Um policial por escola não dá conta de resolver uma escola pública o tempo ocioso de uma escola em período integral com vários furos na grade porque o estado não contrata professores. Um policial não dará conta de resolver um Novo Ensino Médio que tirou sociologia e debates que fortaleçam a tolerância e diversidade enquanto jovens são disputados por discurso de ódio na deep web.

  • Projeto de educação

A implementação da Reforma do Ensino Médio, que retirou a obrigatoriedade de disciplinas como artes, sociologia e filosofia e diminuiu a carga horária de disciplinas como história e geografia, disciplinas essas, que contemplam não só a formação stricto sensu, mas a discussão de temas ligados à cidadania.

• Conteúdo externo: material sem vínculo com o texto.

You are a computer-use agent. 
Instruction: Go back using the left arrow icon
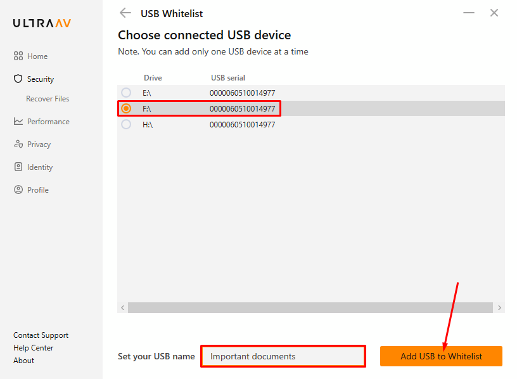click(x=125, y=13)
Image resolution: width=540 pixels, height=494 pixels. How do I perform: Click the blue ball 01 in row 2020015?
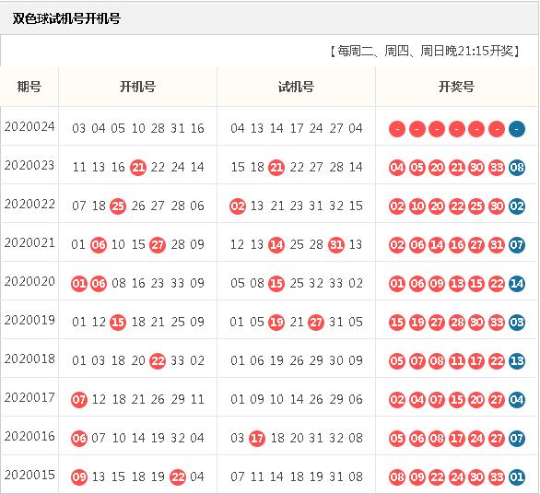(x=517, y=477)
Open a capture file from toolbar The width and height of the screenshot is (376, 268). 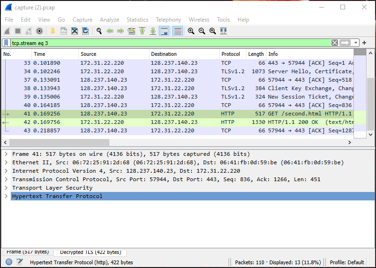tap(52, 31)
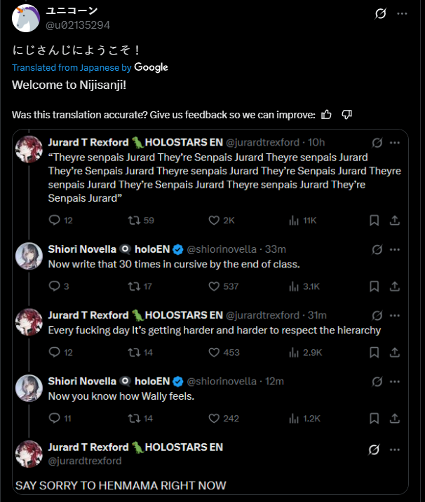Open the @u02135294 profile handle
Screen dimensions: 425x502
click(78, 25)
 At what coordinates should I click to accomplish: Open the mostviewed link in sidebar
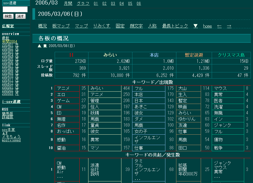[x=11, y=140]
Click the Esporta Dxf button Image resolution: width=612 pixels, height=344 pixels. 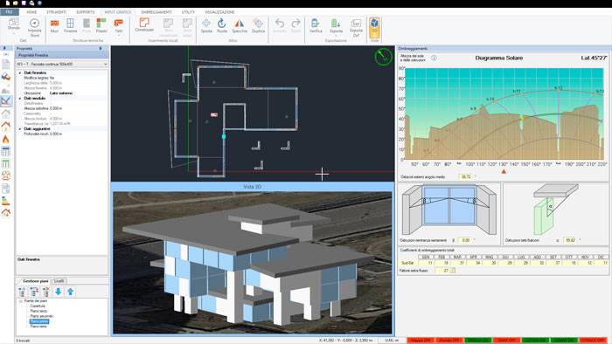click(x=356, y=28)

O Programa de Ensino Integral é apontado como uma das causas do desinteresse dos jovens pela escola e evasão, já que não apresentou um projeto pedagógico adequado às demandas dos alunos, que se queixam de passar tanto tempo em um ambiente escolar desagradável ou incompatível com a necessidade que esses têm de trabalhar para compor a renda familiar,

 A política pública de educação que poderia fazer avançar o debate sobre racismo e diversidade já existe, as leis federais 10.639 e 11.645, que ainda hoje, não tiveram sua implementação integral em nosso Estado, nem do ponto de vista curricular, nem da formação de professores que atuam nas escolas públicas.

  • Saúde mental 

No que diz respeito à assistência de saúde mental nas escolas, ainda estamos “engatinhando”. Aprovamos no ano de 2019, após a tragédia de Suzano, um projeto de lei que estabelecia uma política de saúde mental nas escolas, mas foi vetado integralmente pelo governador à época, João Doria.

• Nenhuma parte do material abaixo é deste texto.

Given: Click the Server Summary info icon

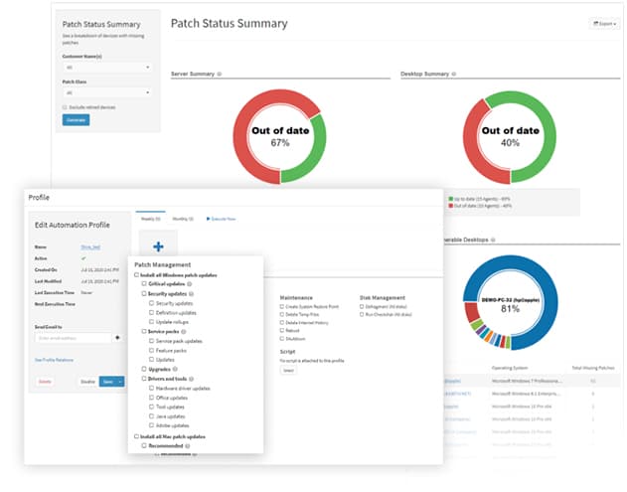Looking at the screenshot, I should tap(219, 74).
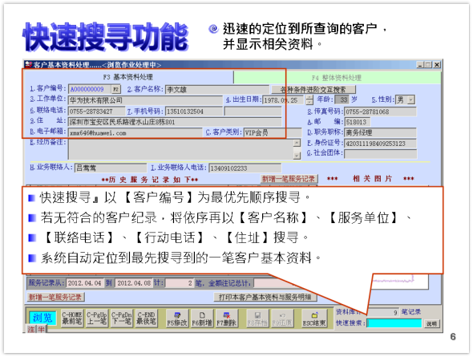473x357 pixels.
Task: Click the 各种条件进阶交互搜索 button
Action: pos(313,90)
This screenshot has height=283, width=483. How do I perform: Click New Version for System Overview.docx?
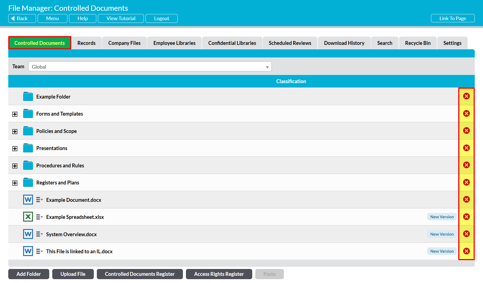point(442,234)
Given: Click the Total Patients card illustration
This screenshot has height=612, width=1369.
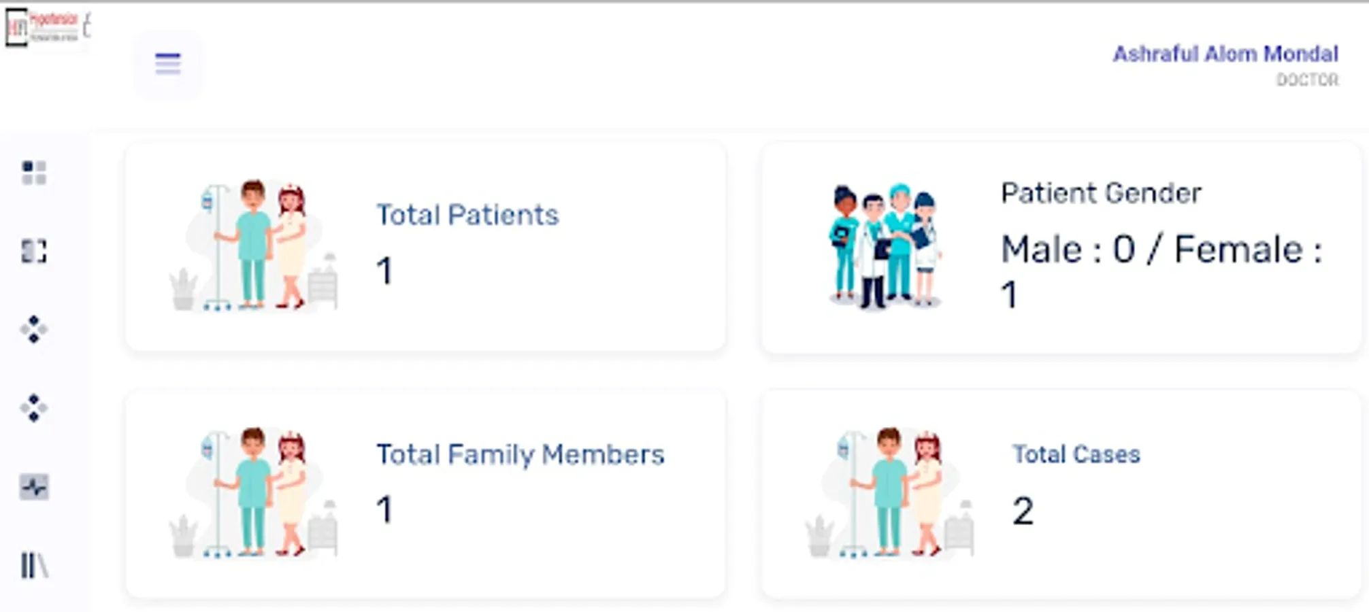Looking at the screenshot, I should 253,246.
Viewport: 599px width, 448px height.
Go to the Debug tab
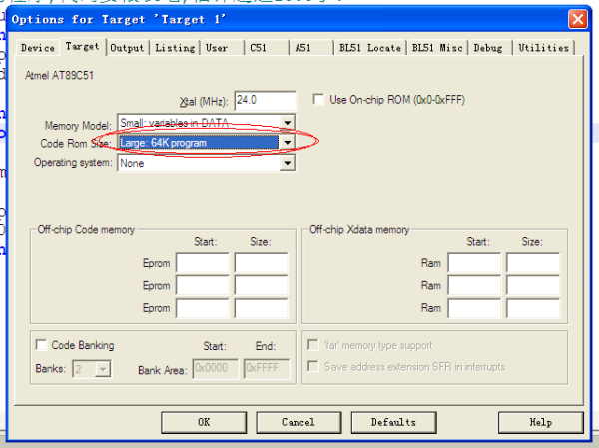(x=488, y=48)
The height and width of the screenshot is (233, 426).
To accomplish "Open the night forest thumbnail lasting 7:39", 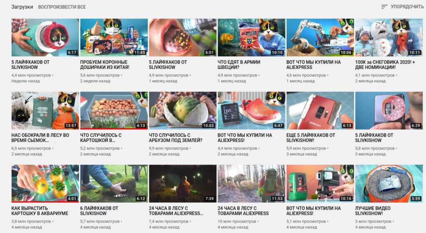I will (x=183, y=184).
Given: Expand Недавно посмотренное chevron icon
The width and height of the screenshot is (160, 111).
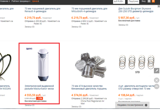Looking at the screenshot, I should pos(146,105).
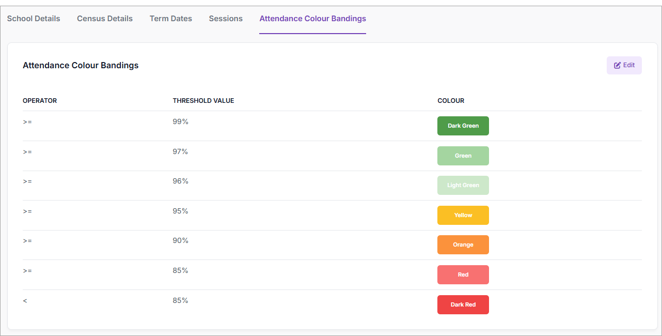Click the Dark Green colour swatch

pyautogui.click(x=463, y=126)
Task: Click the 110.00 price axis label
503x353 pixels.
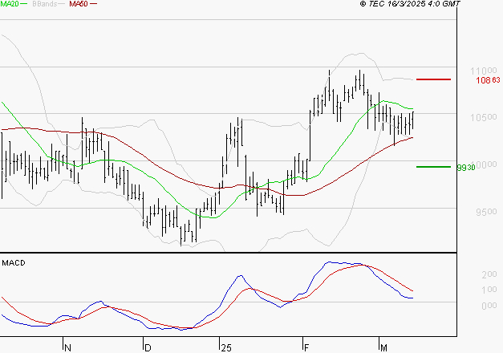Action: coord(484,71)
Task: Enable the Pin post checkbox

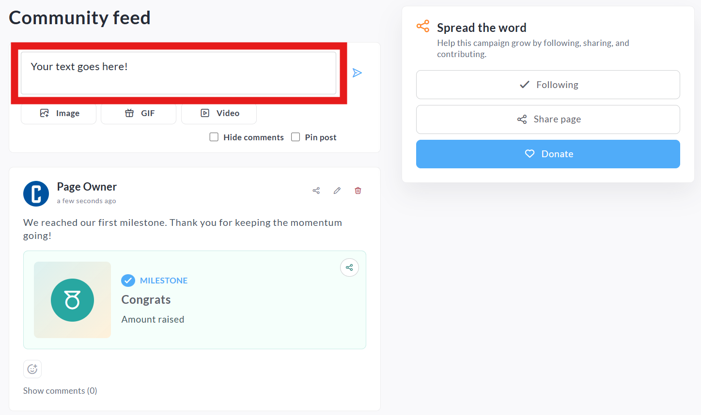Action: coord(296,137)
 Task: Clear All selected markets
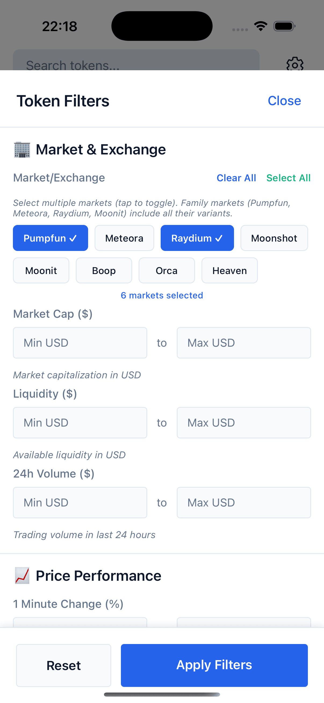pyautogui.click(x=236, y=178)
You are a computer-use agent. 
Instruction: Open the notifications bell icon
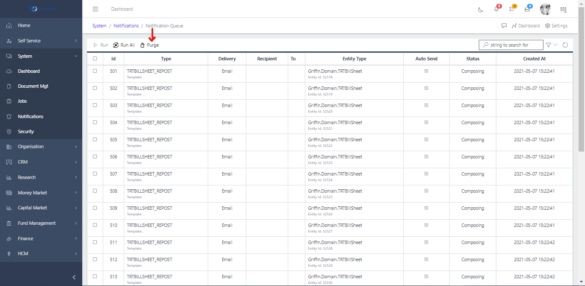pyautogui.click(x=496, y=9)
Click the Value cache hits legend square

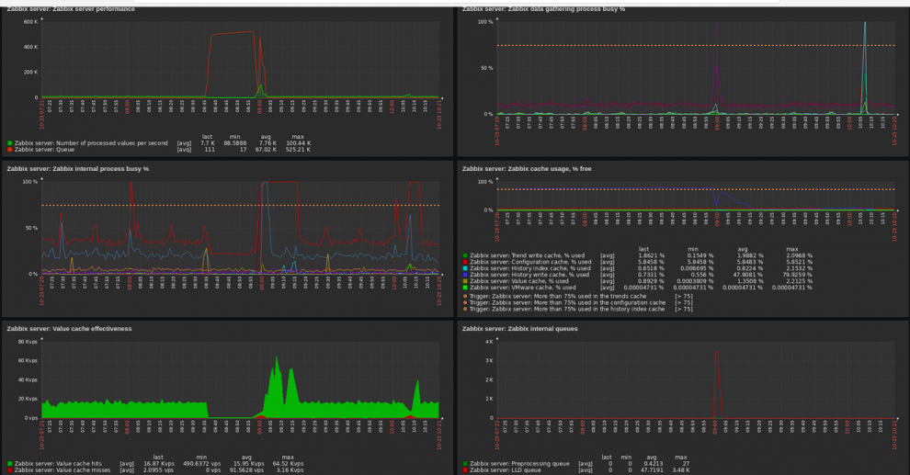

Segundo relatos de responsáveis dos alunos, um fator que influencia o ambiente de bullying e conflitos na escola é o longo período que os estudantes passam na escola PEI.

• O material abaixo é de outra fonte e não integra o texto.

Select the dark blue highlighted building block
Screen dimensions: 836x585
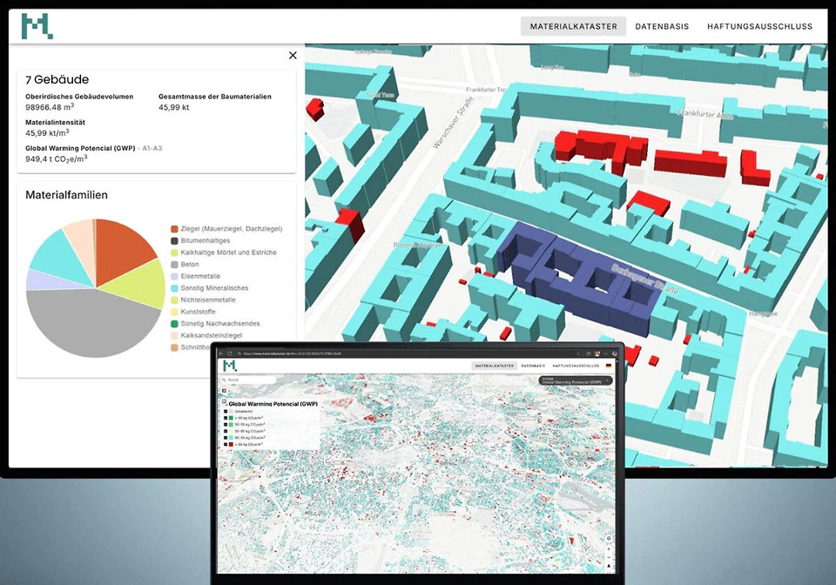[575, 274]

  • Valorização dos servidores

A atenção aos profissionais de educação que atuam nas escolas pode parecer um fator isolado para o secretário, já que o mesmo já afirmou acreditar na terceirização das funções de administração por essas não influenciarem na questão pedagógica, mas a ausência de profissionais do quadro de apoio tem sido prejudicial ao funcionamento das escolas, já que muitos profissionais dessa categoria não tiveram seus contratos renovados, além do último concurso público ter vencido, mesmo tendo profissionais que poderiam ter sido convocados. A professora que foi vítima fatal da tragédia tinha 71 anos e apesar de legalmente ter o direito de lecionar, sabemos que em muitos casos, se trata de um processo mais amplo influenciado pela Reforma da Previdência no serviço público estadual, que postergou a aposentadoria de diversos servidores e da precarização da carreira dos professores.  

  • Abertura ao diálogo 

A Secretaria da Educação precisa se abrir ao debate permanente. Ouvir os professores, funcionários, alunos e a comunidade sobre os problemas reais no cotidiano escolar. Promover um diálogo que encontre caminhos democráticos e participativos para reduzir a violência dentro das nossas escolas! É preciso reconhecer que o racismo e o bullying existem nas escolas e criar políticas permanentes como comitês e projetos periódicos que envolvam todos os atores na vida escolar. 

Muitos dados corroboram para a necessidade deste diálogo. Pesquisa realizada pelo Instituto Nova Escola mostra que 70% dos professores consideram que a agressividade dos alunos aumentou com o retorno das aulas presenciais. Ao passo que o Unicef relata que ao menos metade dos adolescentes e jovens sentiu necessidade de pedir ajuda em relação à saúde mental.

Esta carta serve para aprofundar esse debate. Para demonstrar o quanto se faz necessário avançar no tema da violência das escolas e para evitar futuras tragédias como a de hoje. É essencial que escutemos as comunidades das escolas para a construção de saídas plausíveis para este tema.

Este texto não representa, necessariamente, a opinião de CartaCapital.